Generally, "§ 1983 does not permit suits based on private conduct." Spiegel v. McClintic, 916 F.3d 611, 616 (7th Cir.), cert denied, No. 18-1558, 2019 WL 4921457 (Oct. 7, 2019); see also Alarm Detection Sys., Inc. v. Vill. of Schaumburg, 930 F.3d 812, 825 (7th Cir. 2019) ("[P]rivate actors ... cannot usually be sued under § 1983."). A number of exceptions allow § 1983 liability when a private entity acts under color of state law. See Hallinan v. Fraternal Order of Police of Chi. Lodge No. 7, 570 F.3d 811, 815-16 (7th Cir. 2009) (listing theories of private liability under § 1983).

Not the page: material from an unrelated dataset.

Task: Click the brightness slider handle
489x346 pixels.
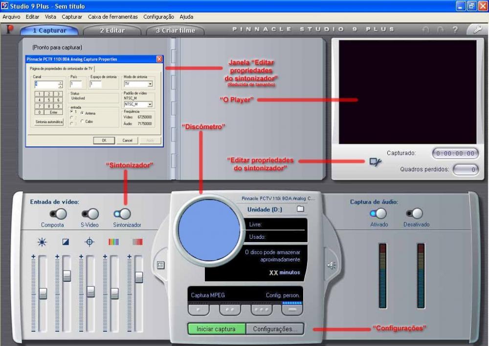Action: click(43, 293)

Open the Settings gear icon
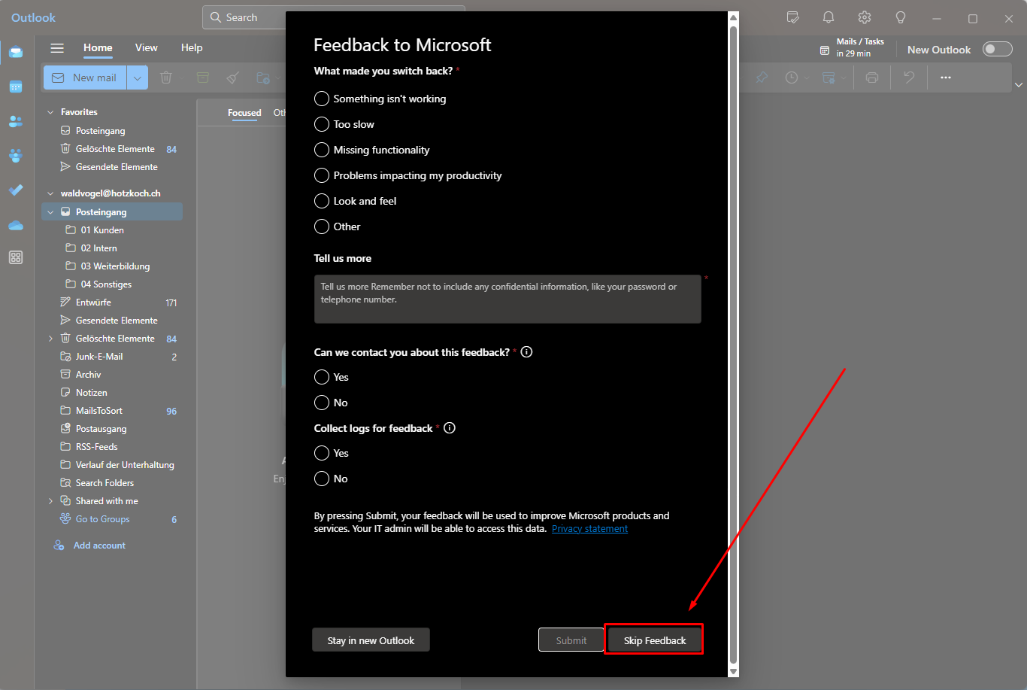coord(864,17)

Here, Miller relies on the conspiracy exception: that Rodeway acted in concert with the CPD officers. A private actor may be sued under § 1983 if he "conspires with a state actor to deprive someone's constitutional rights." Alarm Detection Sys., 930 F.3d at 825. To establish § 1983 liability through conspiracy, the plaintiff must allege that the state actor and the private individual "reached an understanding to deprive the plaintiff of his constitutional rights," and the private individual was a "willful participant" in joint activity with the state actor. Spiegel, 916 F.3d at 616 (quoting Fries v. Helsper, 146 F.3d 452, 457 (7th Cir. 1998)). There must be evidence of a "concerted effort between a state actor and th[e private] individual." Id. (quoting Fries, 146 F.3d at 457). Merely "alleging aid to or encouragement of state action" is not enough. Id. And "mere allegations of joint action or a conspiracy" are "not sufficient to survive a motion to dismiss." Id. (quoting Fries, 146 F.3d at 458).

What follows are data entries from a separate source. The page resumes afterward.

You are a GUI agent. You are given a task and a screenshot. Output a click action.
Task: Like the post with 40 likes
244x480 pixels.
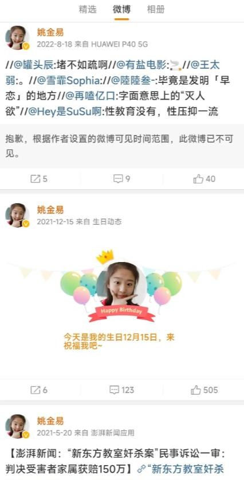pyautogui.click(x=198, y=178)
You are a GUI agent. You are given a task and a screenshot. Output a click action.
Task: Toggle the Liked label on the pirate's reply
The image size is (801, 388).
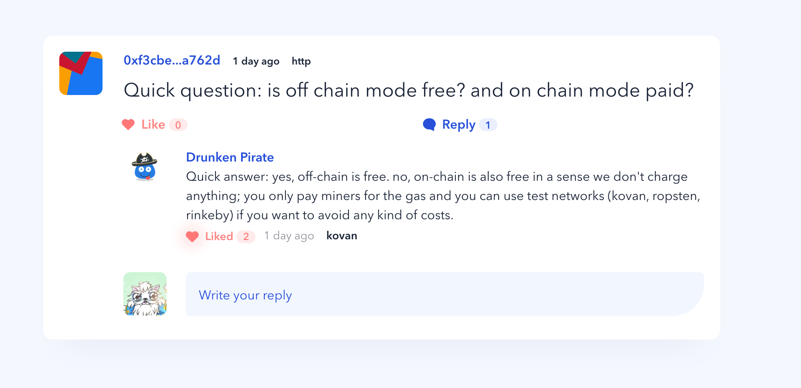tap(219, 236)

Miller alleges only that the hotel employee allowed the officers to access her room. She does not plead any facts supporting the inference that the employee knew what the officers were going to do, that he or she reached an understanding with the officers to deprive Miller of her constitutional rights, or that the employee willingly participated in the officers' actions. Miller does not allege that the employee entered the room, used any force against her, or participated in the search. She cabins those accusations to the police officers themselves, and accuses the employee only of granting access to the room. At best, that act was "aid" to the officers, but aid to the state is not enough to convert the actions of a private citizen into state action. Spiegel, 916 F.3d at 616. Miller's allegation is insufficient to state a claim that Rodeway acted in concert with the police.

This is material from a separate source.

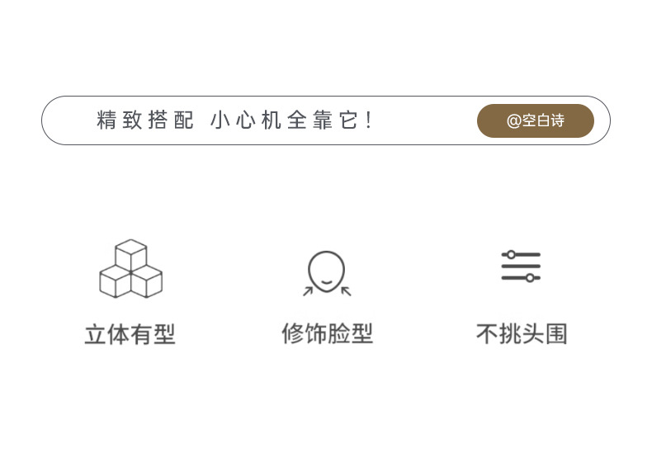The width and height of the screenshot is (652, 467).
Task: Click the top slider knob in sliders icon
Action: pyautogui.click(x=511, y=254)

Miller's claims against Rodeway fail for another reason. Even if Rodeway or its employee acted under color of state law, a private corporation is treated like a municipality for § 1983 purposes. Gaston v. Ghosh, 920 F.3d 493, 494-95 (7th Cir. 2019); Shields v. Ill. Dep't of Corr., 746 F.3d 782, 789 (7th Cir. 2014). So, like a municipality, a corporation is not subject to vicarious liability for the actions of its employees. Gaston, 920 F.3d at 494-95 (citing Iskander v. Forest Park, 690 F.2d 126 (7th Cir. 1982)). To prevail on her claim, Miller must allege that the constitutional violation resulted from an "unconstitutional policy or custom of the corporation itself." Shields, 746 F.3d at 789. Miller has not adequately alleged that her injuries were the result of Rodeway's "official policy or custom." Rice ex rel. Rice v. Corr. Med. Servs., 675 F.3d 650, 675 (7th Cir. 2012). Miller argues that Rodeway did not train its employees to refuse access to police officers requesting access to guests' rooms absent a search warrant, exigency, or consent. She labels this failure to train a policy. But liability attaches only where the corporation's policymakers make "a deliberate choice to follow a course of action" from "among various alternatives." Id. (quoting City of Canton v. Harris, 489 U.S. 378, 389 (1989)). A failure to provide adequate training may be a basis for liability—if it has a direct casual connection to plaintiff's injury—but "the plaintiff must show that the failure to train reflects a conscious choice among alternatives that evinces a deliberate indifference to the rights of the individuals with whom those employees will interact." Id.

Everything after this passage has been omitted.